On Wednesday, the BoE’s financial policy committee, which monitors risks to financial stability and develops policies to offset them, said: “Finance for riskier corporates could be particularly vulnerable to a significant deterioration in investor risk sentiment.”

It said that the likelihood of a “sharp correction” in some markets had increased since December as prices rose despite a cloudy outlook.

Officials added they would examine the relationships between private equity firms, which are facing higher borrowing costs, and the UK companies they own.

Major private equity-owned UK companies include supermarket chains Asda and Morrisons. The BoE will update on the work in June.

The private equity industry has swollen to $8tn in assets globally. Higher interest rates are already hitting private equity firms’ ability to finance new deals for companies and have also increased borrowing costs at some businesses they already own.

Some of the affected companies are looking at novel ways to refinance their debts, including “amend and extend” agreements that alter the terms of a loan and push out its repayment date.

The BoE warned that while such arrangements could “smooth through the stress”, they could also “add to corporate debt burdens” and ultimately lead to higher defaults.

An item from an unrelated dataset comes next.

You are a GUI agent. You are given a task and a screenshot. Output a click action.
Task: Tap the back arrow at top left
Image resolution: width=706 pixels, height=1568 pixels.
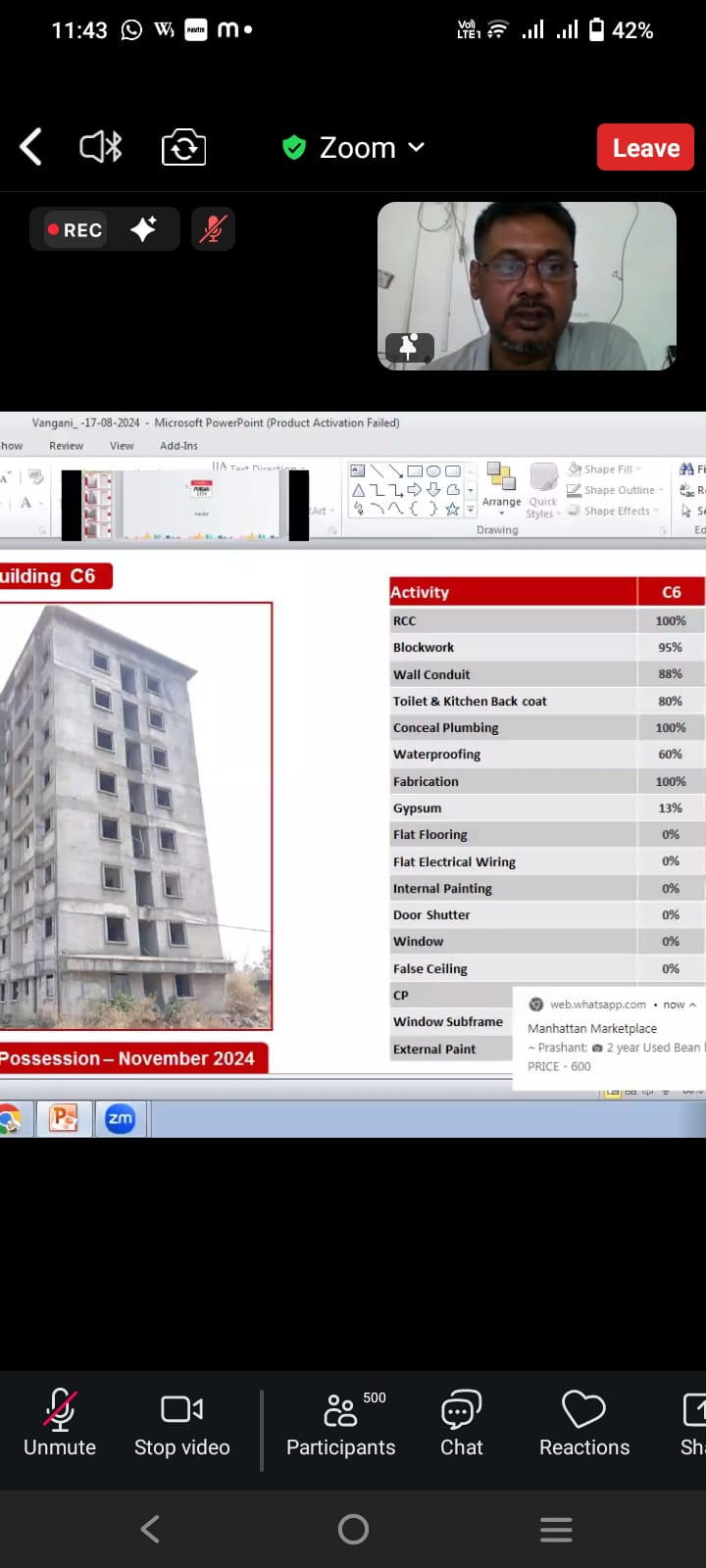pos(31,148)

Despite sounding alarm bells about private markets for months, the BoE’s understanding of the financial stability implications of a private equity slowdown is less comprehensive than that of the risks from banks.

“The extent of transparency around asset valuations, overall levels of leverage, and the complexity and interconnectedness of the sector make assessing financial stability risks difficult,” officials said.

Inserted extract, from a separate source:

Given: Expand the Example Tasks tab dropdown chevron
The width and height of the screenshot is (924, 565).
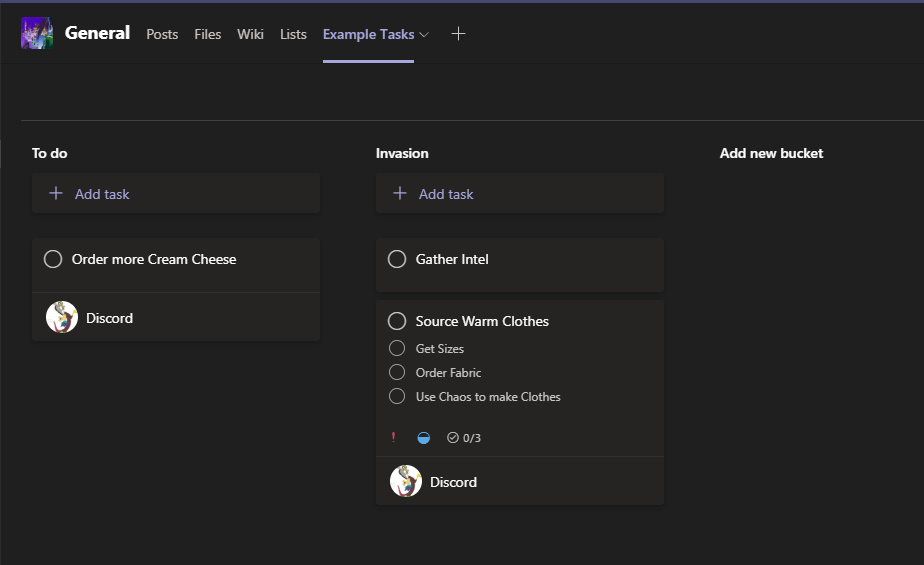Looking at the screenshot, I should pyautogui.click(x=424, y=35).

The picture for the UK economy and households overall was better, however. The BoE pointed to an improved outlook for borrowing levels even before governor Andrew Bailey last week signalled he was closer to cutting UK rates from their current 16-year high of 5.25 per cent.

Officials said the proportion of households falling behind on mortgage payments was likely to increase from the current level of about 1 per cent, as the impact of past rate increases hits borrowers when their loans are renewed. UK mortgage arrears peaked at 2.4 per cent in the financial crisis.

Businesses have been “broadly resilient” to higher interest rates and weaker growth, but the higher borrowing costs have yet to be felt by all firms, the BoE said.

It added that some smaller or highly leveraged companies might “struggle to service their debt”.